Significance level: 95%
The null hypothesis will be rejected if p-value is smaller than alpha value of 0.05.
12.1 Local Colocation Quotients (LCLQ)
pacman::p_load(sfdep)We will perform local colocation quotient analysis to determine if the spatial distribution of functional and non-functional water points are independent from each other.
In order to use the local_colocation(A, B, nb, wt, 49) function, we would need to gather the parameters first.
To get the nb parameter value, we will need to get the sf dataframe of all waterpoints in Osun State, Nigeria.
func_nonfunc_wp <- wp_sf_nga %>%
filter(status_clean %in%
c("Functional",
"Functional but not in use",
"Functional but needs repair",
"Abandoned/Decommissioned",
"Abandoned",
"Non-Functional due to dry season",
"Non-Functional",
"Non functional due to dry season"))func_nonfunc_wpSimple feature collection with 4809 features and 1 field
Geometry type: POINT
Dimension: XY
Bounding box: xmin: 177285.9 ymin: 340054.1 xmax: 290751 ymax: 450859.7
Projected CRS: Minna / Nigeria Mid Belt
# A tibble: 4,809 × 2
status_clean Geometry
* <chr> <POINT [m]>
1 Abandoned/Decommissioned (260303.8 368418.2)
2 Abandoned/Decommissioned (236239.7 417577)
3 Abandoned/Decommissioned (244631.9 447614.1)
4 Abandoned/Decommissioned (252887.8 432017.8)
5 Abandoned/Decommissioned (202912.5 390196.1)
6 Functional but needs repair (212810 386707.6)
7 Functional (228798.9 403822.5)
8 Functional (270497.9 377476.9)
9 Functional (212202 349210.1)
10 Functional (259331.9 399591.4)
# … with 4,799 more rowsNow, we can pass in the func_nonfunc_wp sf dataframe into the include_self() function to get the nb parameter value.
nb <- include_self(
st_knn(st_geometry(func_nonfunc_wp), 6)
)We will proceed to find wt parameter value.
wt <- st_kernel_weights(nb,
func_nonfunc_wp,
"gaussian",
adaptive = TRUE)We will now assign the A parameter a value.
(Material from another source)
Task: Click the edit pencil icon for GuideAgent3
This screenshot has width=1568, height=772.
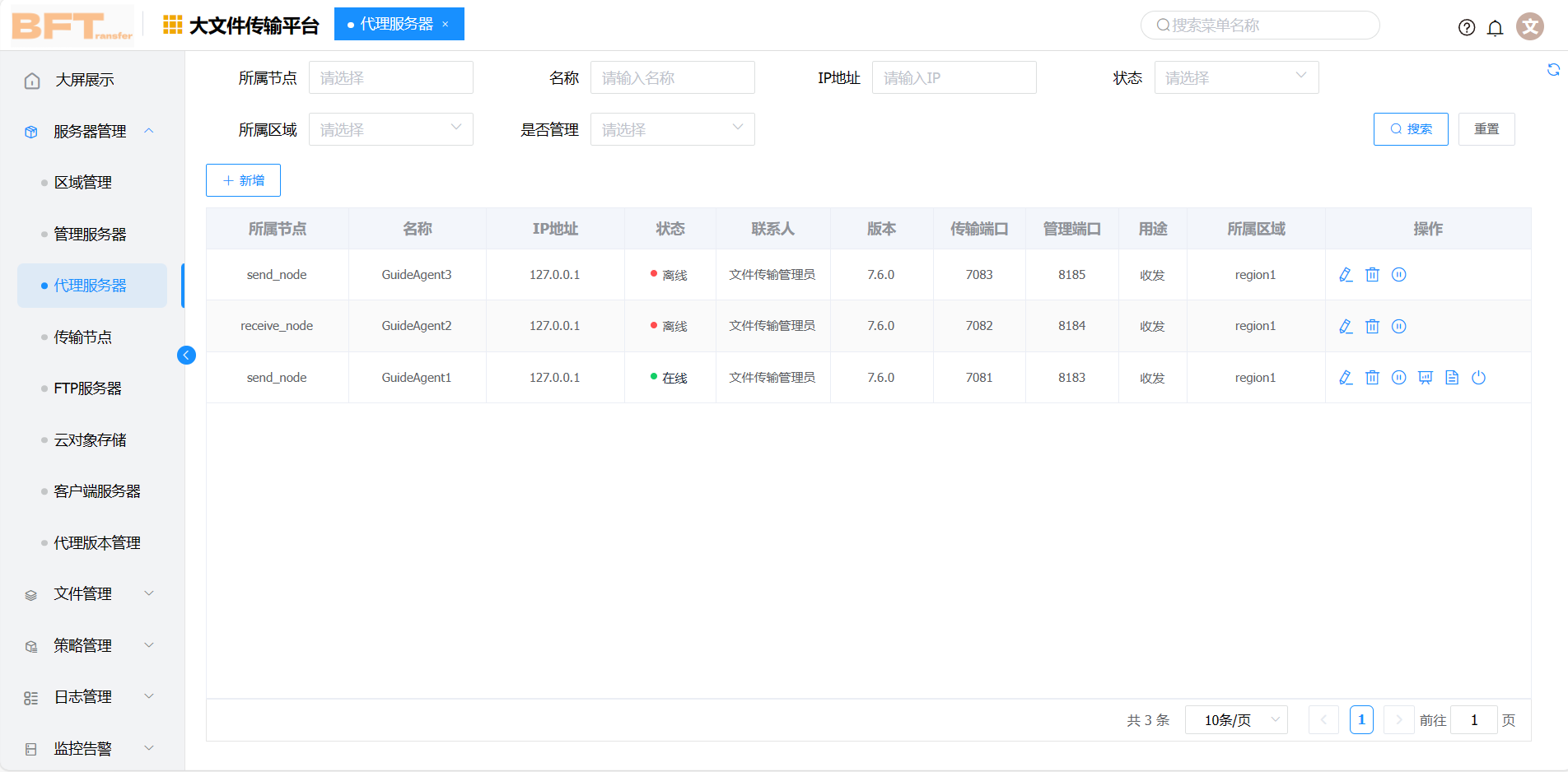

The A parameter is the target.
A <- wp_functional$status_cleanB parameter is the neighbour we want to know if A is co-located with and if so, to what extent.
B <- wp_nonfunctional$status_cleanNow, we’ll put all the parameters into the local_colocation function.
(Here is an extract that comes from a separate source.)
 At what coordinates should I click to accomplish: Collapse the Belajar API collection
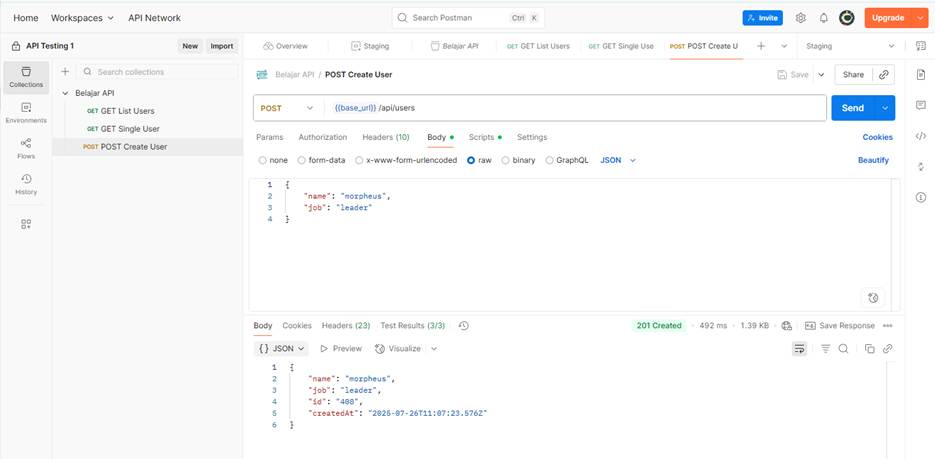pyautogui.click(x=66, y=93)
LCLQ <- local_colocation(A, B, nb, wt, 49)LCLQ_wp <- cbind(func_nonfunc_wp, LCLQ)tmap_mode("view")
tm_shape(osunNGA) +
tm_polygons() +
tm_shape(LCLQ_wp) +
tm_dots(col = "Non.Functional",
size = 0.01,
border.col = "black",
border.lwd = 0.5) +
tm_view(set.zoom.limits = c(9,16))tmap_mode("view")
tm_shape(osunNGA) +
tm_polygons() +
tm_shape(LCLQ_wp) +
tm_dots(col = "p_sim_Non.Functional",
size = 0.01,
border.col = "black",
border.lwd = 0.5) +
tm_view(set.zoom.limits = c(9,16))# return tmap mode to plot for future visualisations
tmap_mode("plot")12.2 Local Colocation Quotients (LCLQ) Statistical Conclusions
We can tell that in some functional water point regions of Osun State, where the colocation quotient is > 1 (as indicated by dark orange and red spots), we can see that there’s a high likelihood that the non-functional water points exist nearby in the region.
For functional water point regions where colocation quotient is < 1 (as indicated by colours lighter than light orange), we can see that there’s a low likelihood that non-functional water points exist nearby in the region.
For functional water point regions where colocation quotient is = 1 (as indicated by orange spots), we can see that there’s a good mix of both functional and non-functional water points in the region.
We can see that non-functional water points aren’t as prevalent as functional water points in Osun State.
There are stronger signs of colocation between functional and non-functional waterpoints towards the leftmost and rightmost regions of Osun State. However for the majority of Osun State, the functional water points have no colocation with non-functional water points.
Moreover, there are NOT many regions on the map that shows a low p-value (smaller than 0.05). As such, at 95% confidence level, there’s not sufficient evidence to reject the null hypothesis which states that the spatial distribution of functional and non-functional waterpoints in Osun State, Nigeria are independent from each other.
We continue to conclude that the spatial distribution of functional and non-functional waterpoints in Osun State, Nigeria are independent from each other.